DESCRIPTION OF THE TASK: Turn the records from the line with "This screenshot has" up to and including the line with "click(358, 89)" into a Markdown table with the columns Row and Content, numbering each non-blank line and leaving the pictures out.

INFORMATION PROVIDED:
※
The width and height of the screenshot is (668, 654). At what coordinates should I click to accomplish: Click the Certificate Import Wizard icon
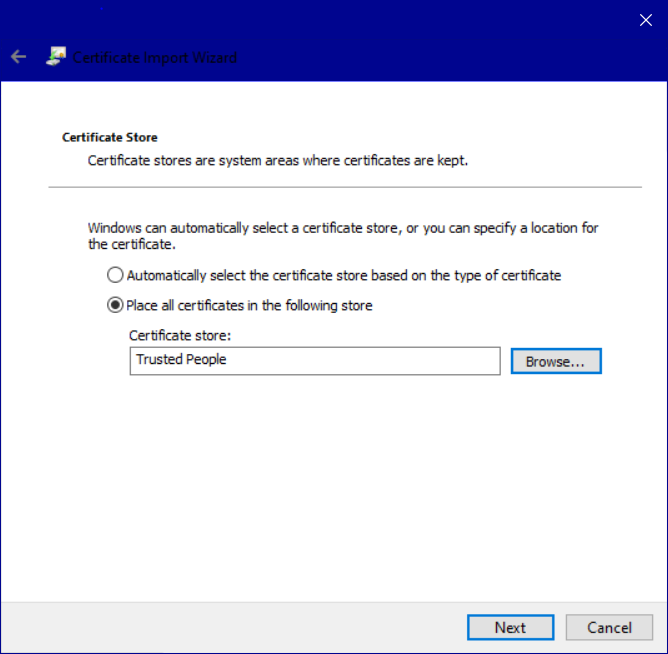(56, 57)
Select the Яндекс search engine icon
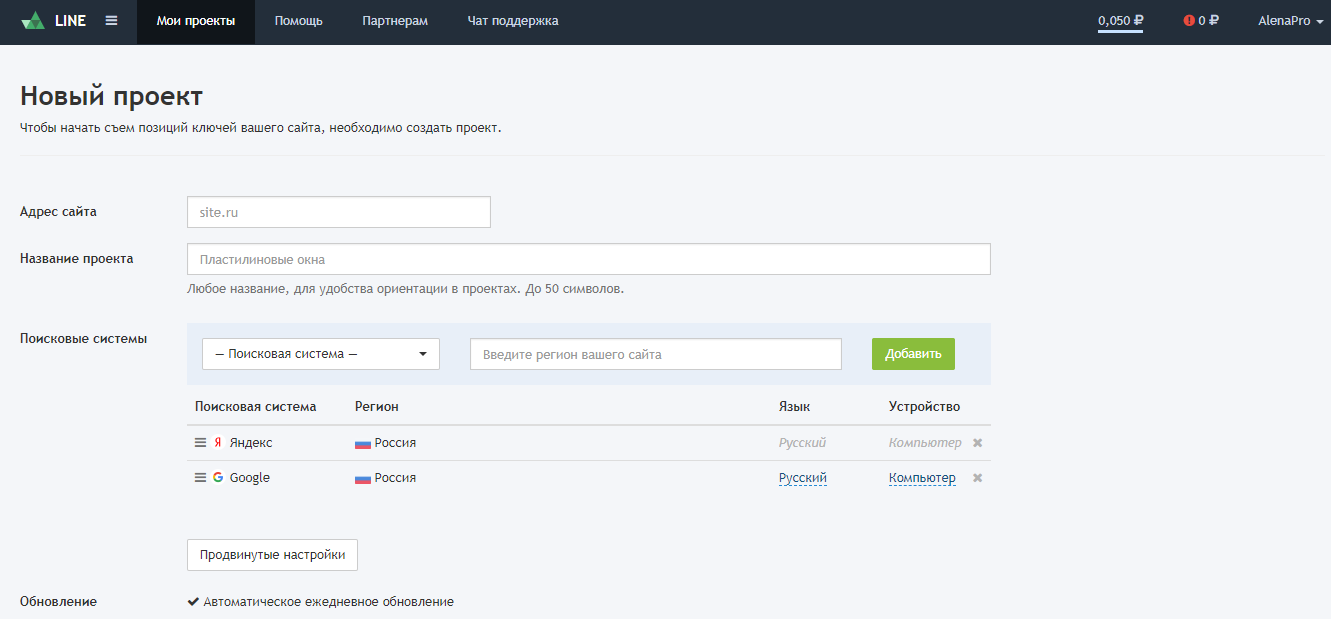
※
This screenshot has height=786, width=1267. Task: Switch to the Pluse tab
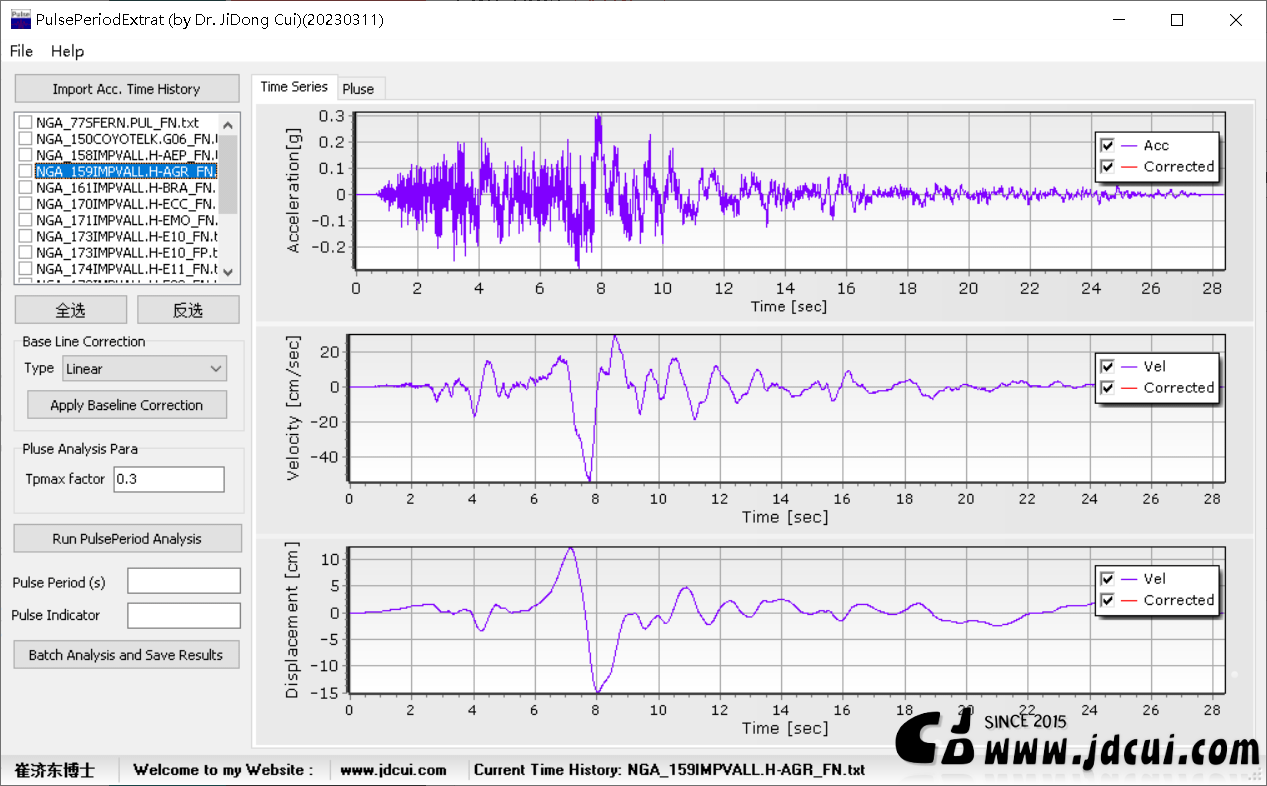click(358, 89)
※
COMPLETED EXERCISE:
| Row | Content |
|---|---|
| 1 | This screenshot has height=786, width=1267. Task: Switch to the Pluse tab |
| 2 | click(358, 89) |